I want to parse strings similar to the following into separate variables using regular expressions from within Bash:

Category: entity;scheme="http://schemas.ogf.org/occi/core#";class="kind";title="Entity";attributes="occi.core.id occi.core.title";

or

Category: resource;scheme="http://schemas.ogf.org/occi/core#";class="kind";title="Resource";rel="http://schemas.ogf.org/occi/core#entity";attributes="occi.core.summary";

The first part before "title" is common to all strings, the parts title and attributes are optional.

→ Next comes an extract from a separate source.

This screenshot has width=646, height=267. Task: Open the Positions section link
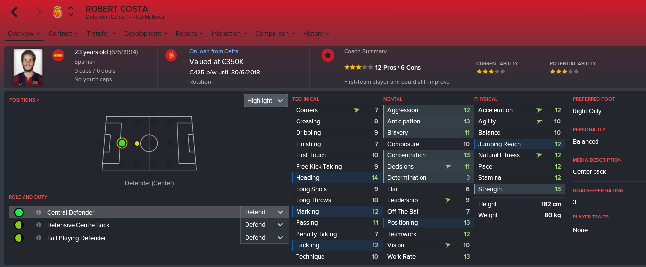pyautogui.click(x=24, y=100)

I managed to extract the mandatory parameters common to all strings, but I have trouble with optional parameters not necessarily present for all strings. As far as I found out, Bash doesn't support Non-capturing parentheses which I would use for this purpose.

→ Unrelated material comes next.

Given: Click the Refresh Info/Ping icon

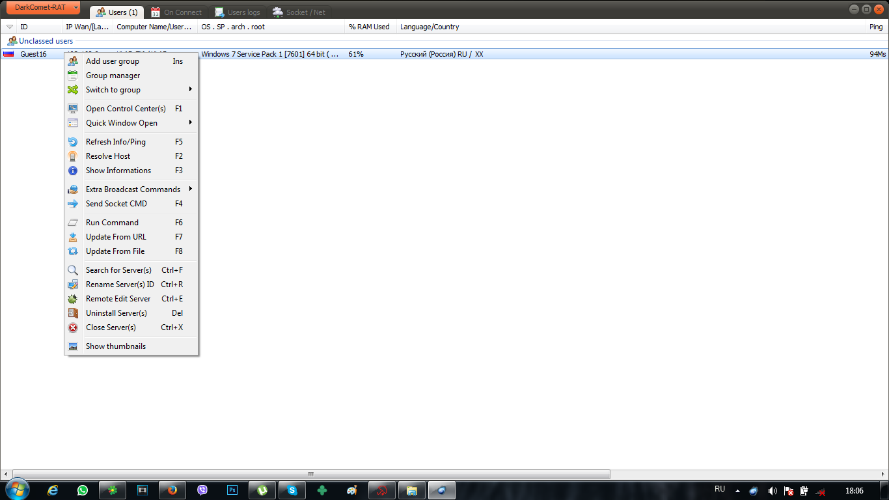Looking at the screenshot, I should point(73,142).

Here is what I achieved thus far:

CATEGORY_REGEX='Category:\s*([^;]*);scheme="([^"]*)";class="([^"]*)";'
category_string='Category: entity;scheme="http://schemas.ogf.org/occi/core#";class="kind";title="Entity";attributes="occi.core.id occi.core.title";'
[[ $category_string =~ $CATEGORY_REGEX ]]
echo ${BASH_REMATCH[0]}
echo ${BASH_REMATCH[1]}
echo ${BASH_REMATCH[2]}
echo ${BASH_REMATCH[3]}

The regular expression I would like to use (and which is working for me in Ruby) would be:

CATEGORY_REGEX='Category:\s*([^;]*);\s*scheme="([^"]*)";\s*class="([^"]*)";\s*(?:title="([^"]*)";)?\s*(?:rel="([^"]*)";)?\s*(?:location="([^"]*)";)?\s*(?:attributes="([^"]*)";)?\s*(?:actions="([^"]*)";)?'

Is there any other solution to parse the string with command line tools without having to fall back on perl, python or ruby?


Solution

  • I don't think non-capturing groups exist in bash regex, so your options are to use a scripting language or to remove the ?: from all of the (?:...) groups and just be careful about which groups you reference, for example:

    CATEGORY_REGEX='Category:\s*([^;]*);\s*scheme="([^"]*)";\s*class="([^"]*)";\s*(title="([^"]*)";)?\s*(rel="([^"]*)";)?\s*(location="([^"]*)";)?\s*(attributes="([^"]*)";)?\s*(actions="([^"]*)";)?'
    category_string='Category: entity;scheme="http://schemas.ogf.org/occi/core#";class="kind";title="Entity";attributes="occi.core.id occi.core.title";'
    [[ $category_string =~ $CATEGORY_REGEX ]]
    echo "full:       ${BASH_REMATCH[0]}"
    echo "category:   ${BASH_REMATCH[1]}"
    echo "scheme:     ${BASH_REMATCH[2]}"
    echo "class:      ${BASH_REMATCH[3]}"
    echo "title:      ${BASH_REMATCH[5]}"
    echo "rel:        ${BASH_REMATCH[7]}"
    echo "location:   ${BASH_REMATCH[9]}"
    echo "attributes: ${BASH_REMATCH[11]}"
    echo "actions:    ${BASH_REMATCH[13]}"
    

    Note that starting with the optional parameters we need to skip a group each time, because the even numbered groups from 4 on contain the parameter name as well as the value (if the parameter is present).